One of the concerns I have as a parent of a Down's Syndrome child is how I will be able to pay for the additional costs of therapy for my Special Needs child.
Please understand that I do have insurance!
One of the misnomers of the insurance argument is that you will be covered from catastophic financial loss by having such an investment in your back pocket. Please understand that I must cover "co-pays" with each visit.
As a retired US Air Force Master Sergeant I receive $1550.00 a month. Of this $50 a month is taken out of my pay to cover the earlier fees demanded as a result of my ex wife losing our daughter into the DHS system. Yes... someone must pay for the costs which were created as a result of stupidity. In this case they go after the person who has the money... and that person is me. Even though the money I have is dwindling... I would have had more financial leverage in this situation had my home not been wrecked and trashed by my ex wife and her wonderful cranked out hoodlum friends.

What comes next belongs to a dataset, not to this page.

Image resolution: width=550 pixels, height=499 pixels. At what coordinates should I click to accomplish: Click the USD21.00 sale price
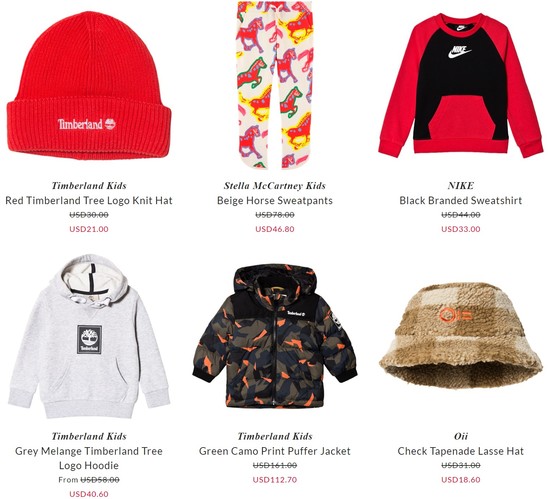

I am currently at the point of having to make a hard decision in regards to my child's welfare. Do I continue to struggle in Colorado Spring's economy where there is no realistic worthy employment opportunity for me? Or do I snap and negatively affect those who refuse to assist and help? Of course it is one thing to verbally reflect such angst and anger... and another to act upon such feelings. IMO I guess the end result should speak for itself should it not? While one set of grandparents can purchase a brand new rice car for their oldest grand daughter... and absolutely ignore the one living inside my home... I am left to openly wonder if God actually hears my prayers... or is he silent and ignoring my plight for a reason? Perhaps if all is lost I should let my anger consume me? It will make for another 2 hour drama movie on television will it not?
I remind myself that our society is building more prisons to deal with anger filled men who are losing hope.
Regardless... I press on. I have a job interview with Boeing this upcoming Thursday... another interview of the many I have had thus far as I continue to endure my unemployed status.